Well, in this case, Bangalore is 50% of book value, and that number might end up being a fair bit higher. Fairfax India pays Fairfax Holdings 20% of book gains over 5% a year, so if the Bangalore Airport ends up generating 20%/year returns, you would lose 3% of that to Fairfax (i.e. 3 out of 20), so you would only get 17%. I could live with a flattening like that.

 

Long and tedious addendum; skip to the last paragraph if this is TL;DR:

 

Here's the company's description of the benchmark:

 

You will recall that under the investment advisory agreement with Fairfax Financial, Fairfax Financial is entitled to a performance fee, calculated at the end of each three-year period, of 20% of any increase in Fairfax India’s BVPS (including distributions) above a non-compounded 5% increase each year from the BVPS at inception in 2015.

 

If book per share was $10 on January 30th, 2015 (see last year's annual report, p. 70), then the benchmark is presumably $10.50 after a year, $11.00 after 2 years, and $11.50 after 3 years, and so on, with the benchmark higher by 50c every year. This is, I think, what is meant by 'non-compounded' in the above quote.  I think this is borne out by my calculation for the fee paid after 3 years, when book value was $15.24 on Dec 31st, 2017, before fees. They probably adjusted for the fact that there were only 11 months in 2015, but roughly, we would expect them to have paid out 20% of book value growth beyond $11.50, which would be 0.2*(15.24-11.50)=0.2*$3.74=$0.75. $0.75 would represent 7.5% of those 52.4% in gains, meaning the gain after fees would be 52.4-7.5%=44.9%, and this corresponds quite closely with the $4.46 book value gain reported. FIH shareholders kept $4.46 out of the $5.24 in book value gains, or 85%. 

 

So I think this calculation is probably correct. But what it means is that, every year, the 5% benchmark means 5% of the original $10 per share book value, not a 5% return on the previous year's book value. This makes no difference in the first year, and only a tiny difference in the next few years, but presuming that FIH's book value continues increasing, it will eventually mean that the benchmark becomes a very small percentage of book. For instance, at 2023 year end, book value was $21.85 (after fees).

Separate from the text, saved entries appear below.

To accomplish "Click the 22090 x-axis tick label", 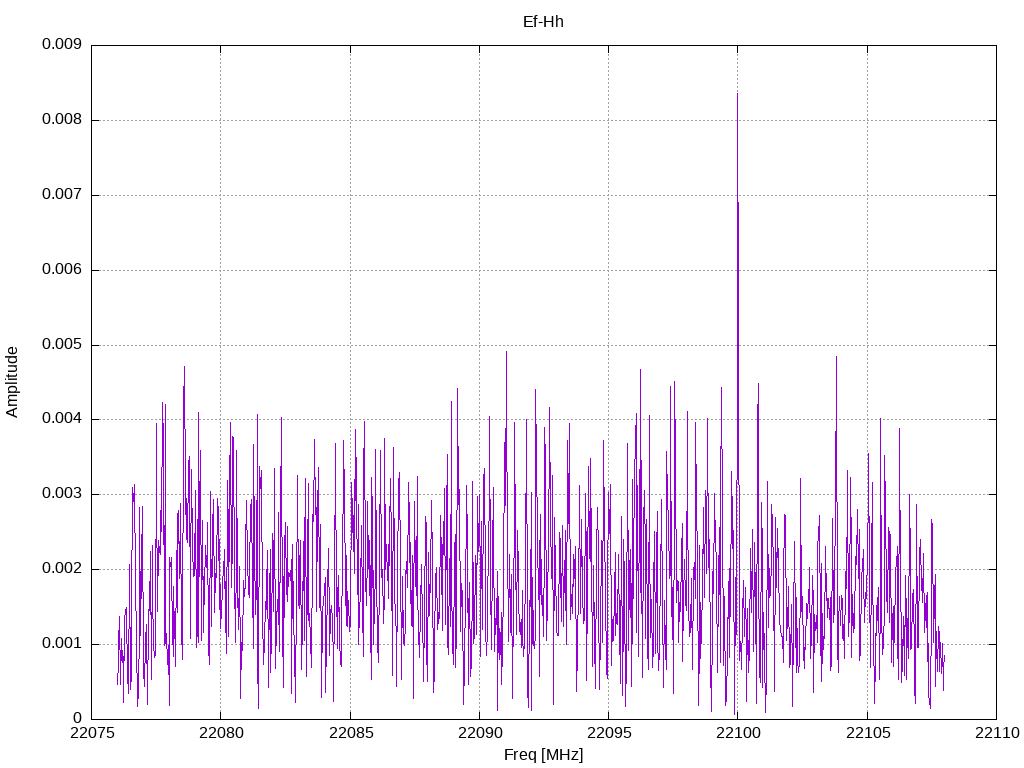I will click(x=479, y=733).
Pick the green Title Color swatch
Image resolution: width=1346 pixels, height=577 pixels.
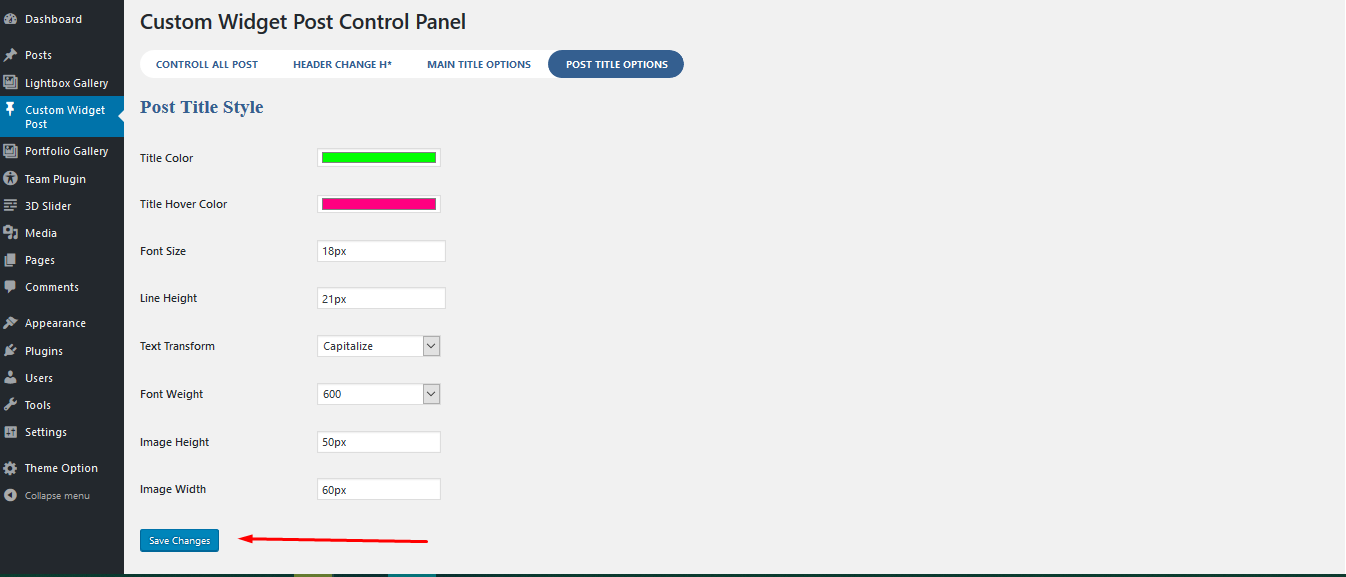379,158
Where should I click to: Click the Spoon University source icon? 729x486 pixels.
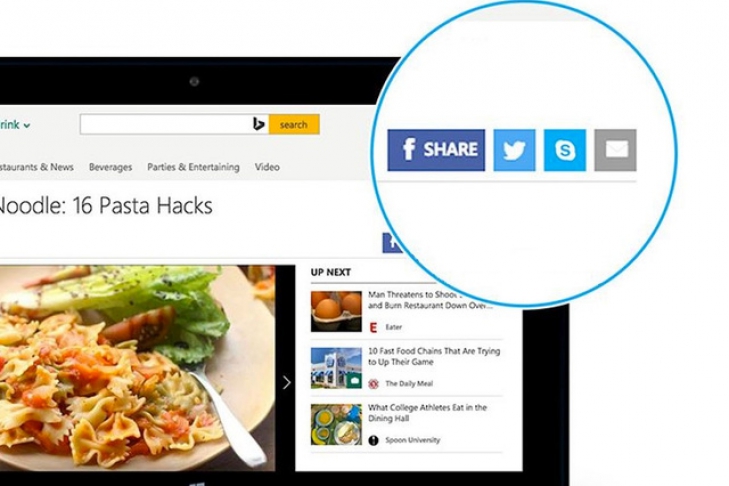coord(373,440)
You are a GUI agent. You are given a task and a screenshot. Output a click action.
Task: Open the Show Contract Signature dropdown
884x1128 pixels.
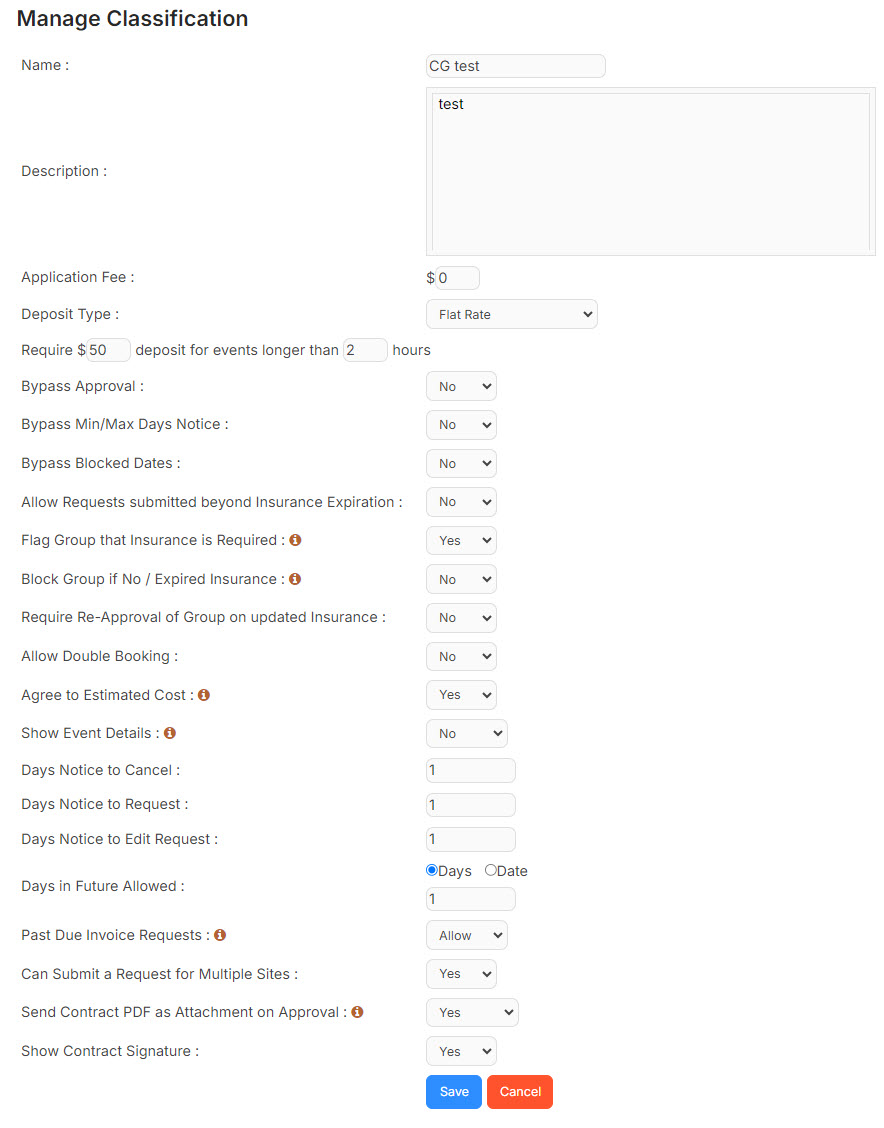461,1050
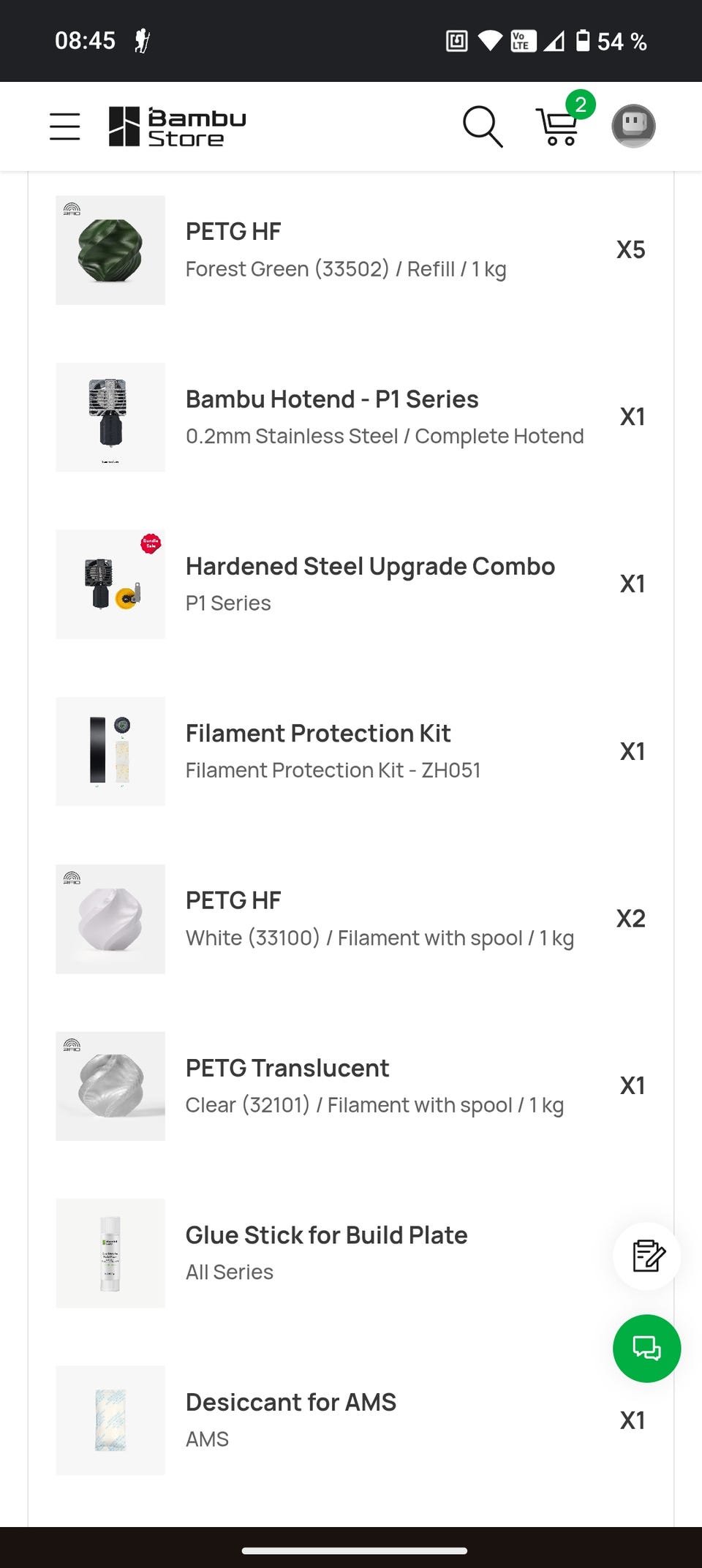The width and height of the screenshot is (702, 1568).
Task: Open the search magnifier icon
Action: click(x=483, y=127)
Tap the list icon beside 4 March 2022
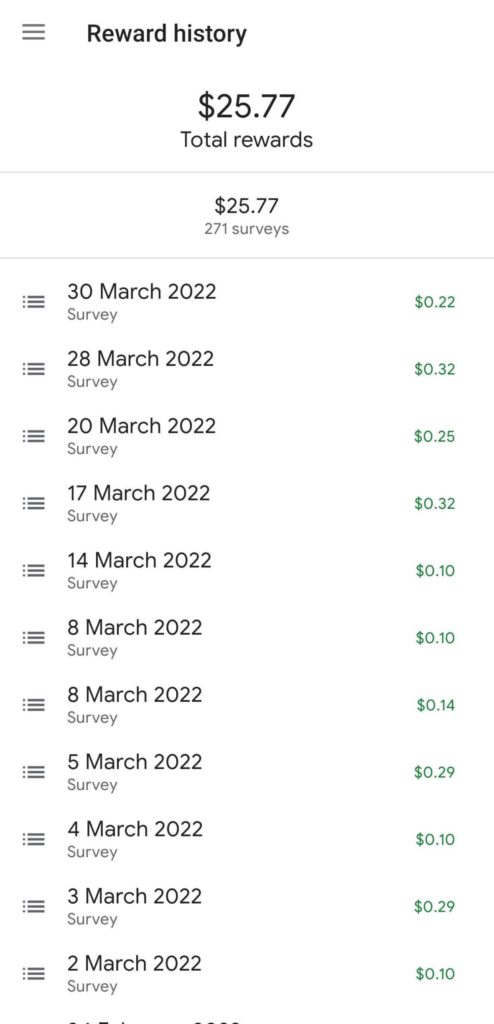This screenshot has width=494, height=1024. click(33, 840)
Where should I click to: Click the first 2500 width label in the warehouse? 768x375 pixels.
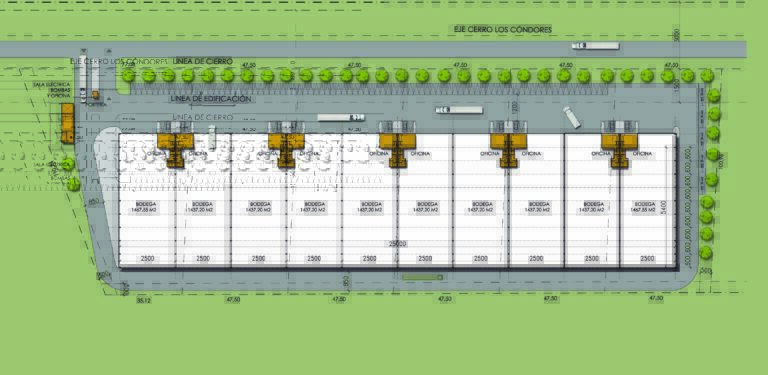click(x=147, y=258)
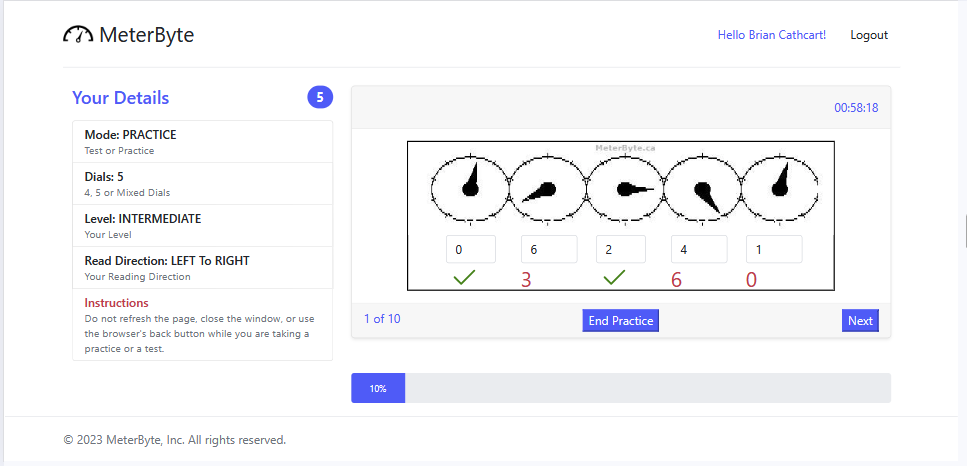Viewport: 967px width, 466px height.
Task: Click the first meter dial
Action: [x=470, y=187]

At the end of 2024, if the book value has increased by 20% (let's be optimistic), it would be $26.22 before fees, a gain of $4.37. Fairfax Holdings would take its 20% fee on the gain minus the benchmark, i.e. $4.37-0.50 = $3.87, 20% of which is $0.77, leaving $4.37-$0.77 = $3.60 for shareholders like us. In other words, we would keep $3.60 our of the $4.37 in book value gains, i.e. 82% of gains, with Fairfax getting 18%.

 

Compare this to 2017, when we paid 15% of gains and paid . As the 50c annual benchmark becomes a smaller and smaller proportion of the book value per share, the performance fee will get closer and closer to 20%. For instance if book value grows by 15% a year over 20 years (it was 14.3% for the first 9 years), the book value per share would go from $164, a 15%  annual gain would $24.55, and we would be paying out 20% of $24.55-$0.50, i.e. essentially 20% of the whole book market gain, with the 50c benchmark, initially 5% of book value, now representing only 0.3% of book value.

 

TL;DR: The performance fee will get a bit worse, because compounding is making the non-compounded benchmark disappear. Eventually we will just pay 20% of all book value gains. It's not a deal-breaker for me, but it's a little worse than paying 20% of the annual gains beyond 5%.

 

Great observation!

 

Going forward, accordingly, we may pretty much assume the fee to be about 20% of the gains (Not 15%).

 

However, the current discount to BV is too wide.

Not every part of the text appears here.